2.2 Catheter and fiber system

A 2.6F (0.87mm diameter) IVUS catheter housing (Boston Scientific Co., Natick, MA), standard for cardiac catheterization lab IVUS imaging, was custom-modified and used for fiber protection and guiding (Fig. 2). The custom modification of the catheter included the removal of the back-end connectors, the IVUS wire and detectors, and the subsequent insertion of a bare 100/140 μm multimodal optical fiber with coating diameter of 250 μm (AFW Technologies Pty Ltd, Hallam, Victoria, Australia). The bare optical fiber was angle polished at the front end and covered with foil to create side light emission at a 90 degree angle (WT&T Inc., Lachine, Quebec, Canada). The fiber tip was further covered with radio-opaque lead material so that it could also be visible on X-ray angiography. The fiber is therefore flexible enough to be guided inside blood vessels, while at the same time being protected by the IVUS catheter housing from damaging the arteries. A custom made connector was introduced between the fiber ferrule and the housing input to optimally interface the catheter system to the experimental prototype developed and prevent liquid leakage. By utilizing different focusing optics and numerical apertures, different illumination-length dependent point spread functions (PSF) can be constructed, which overall determine spatial resolution of the system. To enable visualization along vessels, an automatic pull back mechanism was custom assembled using industrial stages (Oriental Motor (Europa) GmbH, Düsseldorf, Germany) with minimal step size of 0.02 mm. When the maximal rotational speed was applied (200 rpm), the linear stage maximal pull-back speed was 1.5 mm/sec - comparable with the rates currently used in IVUS imaging.

2.3 Image formation

Images were formed by registering the intensity of each measurement onto a pixel in a two-dimensional space defined by the angle of rotation and the pull-back distance. Assuming an image with m by n pixels, formed after the pull back of the fiber over a distance d, each pixel position in the image can be expressed as p(φ,z), where the dimension of each discrete step along the angular axis φ is 3600/m (m being the number of discrete points collected in a single full rotation) while the pixel dimension along the pullback axis z is d/n. The formulated image is therefore a “raw data” image. This image can be further improved using a deconvolution process or a similar process that corrects for the point spread function (psf) of the system used. However this study presents the unprocessed images obtained, independently of those additional processing steps that can improve image appearance.

2.4 Phantom imaging

Experimental measurements were performed using five different phantom configurations described below and intended to showcase different system performance characteristics.

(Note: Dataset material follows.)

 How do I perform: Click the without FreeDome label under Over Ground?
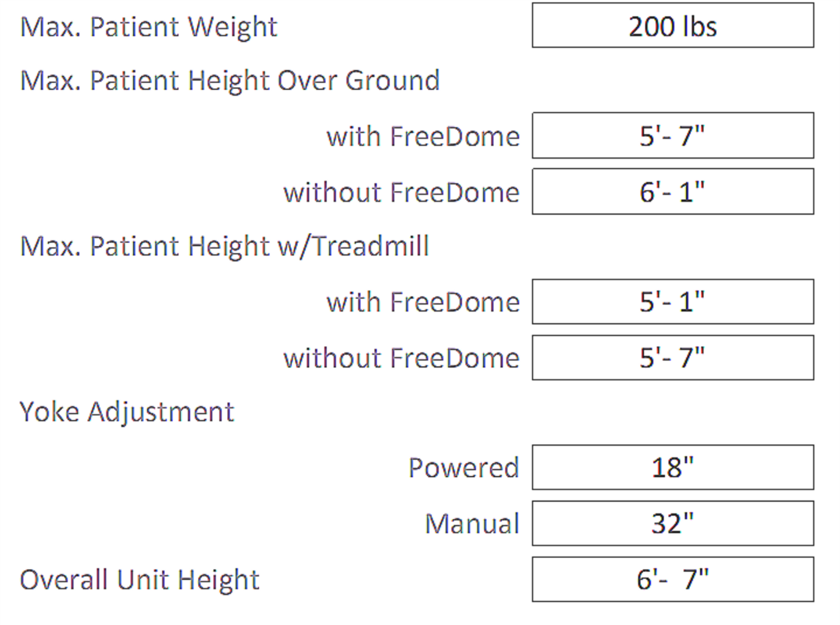click(401, 192)
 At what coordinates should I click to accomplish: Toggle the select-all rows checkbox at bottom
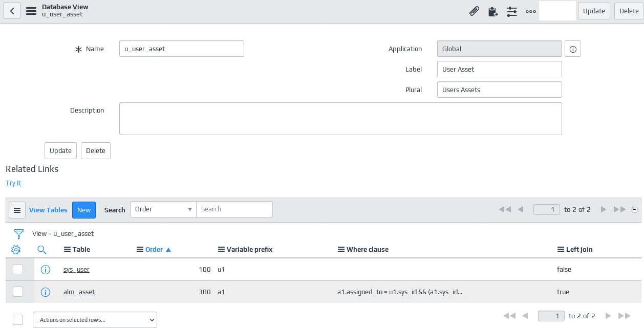point(18,320)
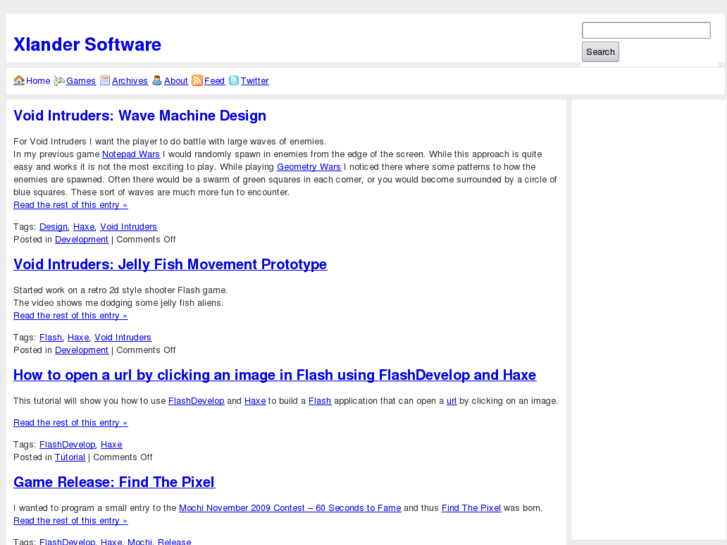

2.4.1 Imaging of hollow vessel phantoms

To showcase the basic ability for visualizing hollow organs we utilized a 3 mm diameter plastic tube, mimicking the typical diameter of a human coronary artery. Two small glass tubes (1mm diameter, length 30 mm) were attached in parallel onto the plastic tube, as shown in Fig. 3a , and were filled with 1μM of the near-infrared fluorescent probe Alexa Fluor 750 (AF750; Invitrogen, Carlsbad, CA), which attains peak excitation at 750nm and peak emission at 775nm. AF750 has an extinction coefficient of ε = 0.24 μM-1cm-1 and quantum yield (QY) of 0.12. (Invitrogen Inc. Molecular Probes. The Handbook. Section 1.3) Imaging was performed using an automated fiber pull-back over a 6 cm distance. The rotation speed was 30 RPM and the pull back speed was 0.25 mm/s, corresponding to a linear step size in the axial direction of 0.5 mm per round.

 figure: Fig. 3

Fig. 3 Phantom schematics: (a) phantom with two thin NIR fluorescent tubes lying parallel to the main tube, representing a blood vessel; (b) transverse phantom consisting of 4 thin tubes filled with NIR fluorochromes attached at different angles to the vessel-mimicking tube; (c) resolution phantom with two thin tubes crossed on the vessel surface; (d) SNR phantom; (e) sensitivity phantom.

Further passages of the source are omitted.